美容室を予約しておいて!とお願いすれば、コンシェルジュに頼むかのごとく、日程の交渉から予約まで出来るようになるとか?
知らない言語を習得することなく、海外の人間と会話をすることも出来る翻訳ツールも登場しています。
金融業界では、ロボアドバイザーなどを利用すれば、勝手に自分の思考に合った投資を行ってくれます。
実際、医療現場でも、AIによるがん遺伝子解析、医療・健康情報の解析、手術室や病床マネジメント等が行われ始めているそうです。
ですが、個人的には、紙とペンという発明こそ、世紀の大発明であると思っています。
紙の起源は、1986年に中国甘粛省天水市で発見された「放馬灘紙(ほうばだんし)」とされています。時代で言うと紀元前150年。それ以前からも、古代エジプトでは、paperという英単語の語源にもなったとされるパピルスを使用していたり、西アジアでは羊の皮などを利用していたとも言われています。

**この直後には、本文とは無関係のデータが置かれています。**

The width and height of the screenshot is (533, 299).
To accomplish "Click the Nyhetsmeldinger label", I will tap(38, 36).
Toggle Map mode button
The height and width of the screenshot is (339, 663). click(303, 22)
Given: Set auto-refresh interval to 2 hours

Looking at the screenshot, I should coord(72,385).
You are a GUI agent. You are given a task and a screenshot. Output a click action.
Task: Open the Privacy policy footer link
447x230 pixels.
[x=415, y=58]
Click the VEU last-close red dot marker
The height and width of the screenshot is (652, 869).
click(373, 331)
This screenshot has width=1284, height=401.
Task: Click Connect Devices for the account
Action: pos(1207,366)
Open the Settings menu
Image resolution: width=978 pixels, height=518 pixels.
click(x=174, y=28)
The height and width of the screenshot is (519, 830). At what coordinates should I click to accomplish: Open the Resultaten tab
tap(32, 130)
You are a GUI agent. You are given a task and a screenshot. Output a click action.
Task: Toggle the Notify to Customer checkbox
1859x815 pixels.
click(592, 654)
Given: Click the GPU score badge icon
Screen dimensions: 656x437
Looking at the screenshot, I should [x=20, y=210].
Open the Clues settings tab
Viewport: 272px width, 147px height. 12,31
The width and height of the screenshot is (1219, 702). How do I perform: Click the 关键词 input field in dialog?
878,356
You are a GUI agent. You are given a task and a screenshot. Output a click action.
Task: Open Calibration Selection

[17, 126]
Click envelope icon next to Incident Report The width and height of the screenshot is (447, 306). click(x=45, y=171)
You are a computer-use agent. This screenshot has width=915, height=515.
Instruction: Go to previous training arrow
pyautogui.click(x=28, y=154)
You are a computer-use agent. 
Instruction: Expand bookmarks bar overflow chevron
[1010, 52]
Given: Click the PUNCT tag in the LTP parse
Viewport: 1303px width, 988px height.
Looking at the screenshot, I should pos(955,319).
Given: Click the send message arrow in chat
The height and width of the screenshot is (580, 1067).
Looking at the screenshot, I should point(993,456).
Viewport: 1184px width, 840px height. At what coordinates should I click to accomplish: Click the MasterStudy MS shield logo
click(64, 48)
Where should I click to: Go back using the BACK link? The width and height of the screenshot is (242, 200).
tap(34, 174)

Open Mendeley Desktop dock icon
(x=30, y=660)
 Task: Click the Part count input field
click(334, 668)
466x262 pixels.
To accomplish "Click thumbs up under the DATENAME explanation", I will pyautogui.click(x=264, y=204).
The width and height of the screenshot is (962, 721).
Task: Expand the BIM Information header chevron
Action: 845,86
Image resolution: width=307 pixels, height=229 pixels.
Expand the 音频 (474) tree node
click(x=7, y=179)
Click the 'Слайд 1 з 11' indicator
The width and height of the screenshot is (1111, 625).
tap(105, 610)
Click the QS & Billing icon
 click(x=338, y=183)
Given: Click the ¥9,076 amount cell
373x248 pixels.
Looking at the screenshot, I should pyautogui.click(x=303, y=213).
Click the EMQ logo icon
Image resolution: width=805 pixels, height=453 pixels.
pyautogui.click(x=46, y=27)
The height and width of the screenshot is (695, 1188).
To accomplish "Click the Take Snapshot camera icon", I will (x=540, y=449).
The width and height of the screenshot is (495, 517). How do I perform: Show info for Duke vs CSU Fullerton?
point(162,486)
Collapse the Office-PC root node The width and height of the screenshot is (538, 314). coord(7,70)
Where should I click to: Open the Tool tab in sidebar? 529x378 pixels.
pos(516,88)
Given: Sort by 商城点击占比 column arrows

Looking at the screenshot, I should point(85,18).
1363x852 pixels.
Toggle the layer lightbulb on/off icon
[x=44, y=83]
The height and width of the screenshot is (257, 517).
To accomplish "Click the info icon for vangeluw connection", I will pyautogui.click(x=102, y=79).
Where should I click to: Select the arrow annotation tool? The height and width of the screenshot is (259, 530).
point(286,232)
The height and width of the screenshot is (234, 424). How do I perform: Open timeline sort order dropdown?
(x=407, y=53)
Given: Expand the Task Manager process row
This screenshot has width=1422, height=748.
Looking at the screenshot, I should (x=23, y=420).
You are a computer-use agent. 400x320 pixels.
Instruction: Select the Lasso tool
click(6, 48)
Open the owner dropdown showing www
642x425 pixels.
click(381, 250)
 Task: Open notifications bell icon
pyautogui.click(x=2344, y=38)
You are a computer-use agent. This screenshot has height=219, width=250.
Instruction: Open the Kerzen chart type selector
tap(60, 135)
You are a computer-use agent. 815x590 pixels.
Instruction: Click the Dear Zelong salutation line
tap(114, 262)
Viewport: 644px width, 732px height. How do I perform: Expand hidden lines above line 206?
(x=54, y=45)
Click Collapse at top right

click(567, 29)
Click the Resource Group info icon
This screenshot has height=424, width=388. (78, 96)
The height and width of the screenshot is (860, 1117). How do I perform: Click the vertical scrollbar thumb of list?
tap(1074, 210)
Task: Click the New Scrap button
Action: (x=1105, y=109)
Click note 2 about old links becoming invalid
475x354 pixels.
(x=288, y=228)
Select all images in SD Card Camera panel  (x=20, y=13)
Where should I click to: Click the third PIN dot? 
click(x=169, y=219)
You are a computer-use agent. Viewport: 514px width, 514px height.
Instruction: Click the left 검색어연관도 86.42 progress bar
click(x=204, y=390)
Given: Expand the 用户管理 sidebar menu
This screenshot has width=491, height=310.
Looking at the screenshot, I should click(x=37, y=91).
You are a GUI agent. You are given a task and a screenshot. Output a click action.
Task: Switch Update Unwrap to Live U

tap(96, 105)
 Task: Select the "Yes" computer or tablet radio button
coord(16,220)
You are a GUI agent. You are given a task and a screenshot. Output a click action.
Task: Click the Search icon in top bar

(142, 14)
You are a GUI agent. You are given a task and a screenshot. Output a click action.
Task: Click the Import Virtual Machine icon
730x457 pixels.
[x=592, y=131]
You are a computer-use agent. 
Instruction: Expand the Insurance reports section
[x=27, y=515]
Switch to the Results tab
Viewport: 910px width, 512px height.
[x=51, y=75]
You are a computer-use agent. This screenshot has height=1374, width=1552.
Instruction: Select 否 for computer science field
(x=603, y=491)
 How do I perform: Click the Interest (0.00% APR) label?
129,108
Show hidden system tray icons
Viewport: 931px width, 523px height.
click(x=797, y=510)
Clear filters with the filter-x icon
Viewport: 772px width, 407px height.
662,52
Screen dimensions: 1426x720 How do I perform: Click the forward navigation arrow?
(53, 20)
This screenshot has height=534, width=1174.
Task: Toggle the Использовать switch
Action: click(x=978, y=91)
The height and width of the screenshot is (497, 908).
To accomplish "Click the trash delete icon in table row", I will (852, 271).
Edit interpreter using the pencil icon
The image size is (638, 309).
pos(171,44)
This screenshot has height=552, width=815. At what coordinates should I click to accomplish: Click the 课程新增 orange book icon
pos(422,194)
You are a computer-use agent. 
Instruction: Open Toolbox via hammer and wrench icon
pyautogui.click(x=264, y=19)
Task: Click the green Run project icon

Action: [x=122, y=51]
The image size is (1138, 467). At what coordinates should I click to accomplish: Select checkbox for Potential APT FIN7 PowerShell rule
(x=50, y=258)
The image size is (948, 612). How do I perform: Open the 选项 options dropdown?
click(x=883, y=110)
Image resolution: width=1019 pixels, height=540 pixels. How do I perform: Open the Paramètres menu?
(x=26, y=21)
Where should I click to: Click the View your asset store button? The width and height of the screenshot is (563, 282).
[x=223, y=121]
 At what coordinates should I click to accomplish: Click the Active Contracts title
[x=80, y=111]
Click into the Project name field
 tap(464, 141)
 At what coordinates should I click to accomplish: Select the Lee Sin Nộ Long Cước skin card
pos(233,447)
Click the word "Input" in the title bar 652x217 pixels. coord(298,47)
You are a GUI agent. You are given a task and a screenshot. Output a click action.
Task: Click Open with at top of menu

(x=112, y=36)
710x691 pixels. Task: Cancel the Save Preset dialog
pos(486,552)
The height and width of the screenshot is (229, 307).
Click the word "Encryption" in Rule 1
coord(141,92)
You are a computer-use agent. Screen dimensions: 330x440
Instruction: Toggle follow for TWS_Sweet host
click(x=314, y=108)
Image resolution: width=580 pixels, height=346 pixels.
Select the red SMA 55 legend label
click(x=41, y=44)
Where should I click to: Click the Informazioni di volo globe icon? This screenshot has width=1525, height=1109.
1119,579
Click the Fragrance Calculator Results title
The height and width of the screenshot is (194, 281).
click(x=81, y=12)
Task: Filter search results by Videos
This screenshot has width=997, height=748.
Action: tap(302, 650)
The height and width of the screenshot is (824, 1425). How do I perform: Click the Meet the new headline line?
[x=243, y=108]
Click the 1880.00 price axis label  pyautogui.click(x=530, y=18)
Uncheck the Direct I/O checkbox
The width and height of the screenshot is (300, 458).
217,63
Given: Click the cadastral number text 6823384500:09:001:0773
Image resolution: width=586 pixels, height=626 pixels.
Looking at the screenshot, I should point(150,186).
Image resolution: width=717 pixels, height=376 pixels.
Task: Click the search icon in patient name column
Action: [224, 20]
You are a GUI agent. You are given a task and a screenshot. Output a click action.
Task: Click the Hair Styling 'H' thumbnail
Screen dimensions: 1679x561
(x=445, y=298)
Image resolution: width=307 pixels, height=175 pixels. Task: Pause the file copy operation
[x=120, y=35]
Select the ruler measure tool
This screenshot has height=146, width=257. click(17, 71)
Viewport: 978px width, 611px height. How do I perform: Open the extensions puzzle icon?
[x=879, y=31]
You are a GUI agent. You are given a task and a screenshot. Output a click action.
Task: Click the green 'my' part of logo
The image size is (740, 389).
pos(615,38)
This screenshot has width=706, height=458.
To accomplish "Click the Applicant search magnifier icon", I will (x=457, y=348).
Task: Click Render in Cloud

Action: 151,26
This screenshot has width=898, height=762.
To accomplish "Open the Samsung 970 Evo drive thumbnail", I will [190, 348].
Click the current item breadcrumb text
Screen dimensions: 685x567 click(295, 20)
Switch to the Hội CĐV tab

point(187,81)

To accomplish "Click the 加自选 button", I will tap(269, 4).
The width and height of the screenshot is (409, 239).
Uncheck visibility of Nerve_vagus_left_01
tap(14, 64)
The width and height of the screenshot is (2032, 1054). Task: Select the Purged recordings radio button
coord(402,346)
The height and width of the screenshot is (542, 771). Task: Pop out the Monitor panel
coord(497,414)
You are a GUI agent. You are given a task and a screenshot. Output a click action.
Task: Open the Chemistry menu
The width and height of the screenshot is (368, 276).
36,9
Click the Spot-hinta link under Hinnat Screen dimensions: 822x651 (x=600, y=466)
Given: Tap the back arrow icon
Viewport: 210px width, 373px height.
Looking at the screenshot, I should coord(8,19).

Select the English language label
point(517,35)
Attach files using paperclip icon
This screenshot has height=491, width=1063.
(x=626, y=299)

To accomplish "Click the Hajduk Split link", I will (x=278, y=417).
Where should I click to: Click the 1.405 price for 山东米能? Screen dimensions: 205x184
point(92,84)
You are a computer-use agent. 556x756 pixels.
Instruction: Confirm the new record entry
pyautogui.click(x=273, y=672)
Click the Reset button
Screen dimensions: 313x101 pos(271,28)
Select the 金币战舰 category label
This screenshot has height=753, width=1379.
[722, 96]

電子ペーパーや、タブレット端末で紙と同様のことや、それ以上のことは出来ます。
ですが、紙に取って代わることは出来ていません。
2000年以上もの間、完全に代替する物がない大発明です。
道具における生きる化石、と言ってもいいのではないでしょうか。
紙とAI。
どちらもすごい発明であることは間違いありません。
しかし、紙が普及したことと、AIが普及することでもたらされるメリットには、大きく異なる点があると思います。
膨大な時間が必要なものを一瞬で。
ミスの許されないような正確な処理を、確実に。
AIは、人間が楽に生活を送ることを可能にする魔法のような道具であるかのようです。
人間に勝てる余地はないでしょう。
ですが、AIは創造することが苦手です。
最近は、歌詞をつくったり、デザインをしたりするAIの研究も進んでいるようですが、全く新しいものを生み出すというよりは、すでに存在する情報やデータの組み合わせにすぎないと感じます。
紙が発明されたことで、ヒトは思考を形にする手段を手にしました。
ある種、そのせいで煩わしい作業が増えたのかもしれません。
ですが、自分の思考を整理・保存・発展・伝達させることができるようになりました。
思考の積み重ねは、新たな発見を生み出すことにもつながります。つまり、紙は創造につながるのです。
こんな風に考えると、AIと紙がもたらす果実は、対極的なものなのかもしれません。
AIが当たり前になる世の中では、AIが人間から仕事を奪い、失業者が増えるのでは?という予測もあります。
こうした予測は、実際に現実として起こりうる問題かと思います。
ですが、個人的には、AIと人間による仕事の棲み分けこそが、今後の社会のテーマになってくると思っています。
膨大の情報解析が必要な作業や、複雑な処理などの効率化はAIに任せる。
一方、新しい価値を提供するものや仕組みの創造には、人間本来の力をもって取り組むというような形です。
こうした棲み分けが進んでいくことで、人間には、新たな価値を創造するための深い思考力が求められることでしょう。
実際、その力を養うために、2020年度からは小学校でのプログラミング教育が必修化となるようです。
7/21発売の東洋経済でも、大々的にプログラミング教育を取り扱っています。
中学受験での勉強も、そんな思考力を養うことに大きく寄与するはずです。
紙と鉛筆を使って、試行錯誤することこそ、これからの社会を生き抜く武器になるのかもしれません。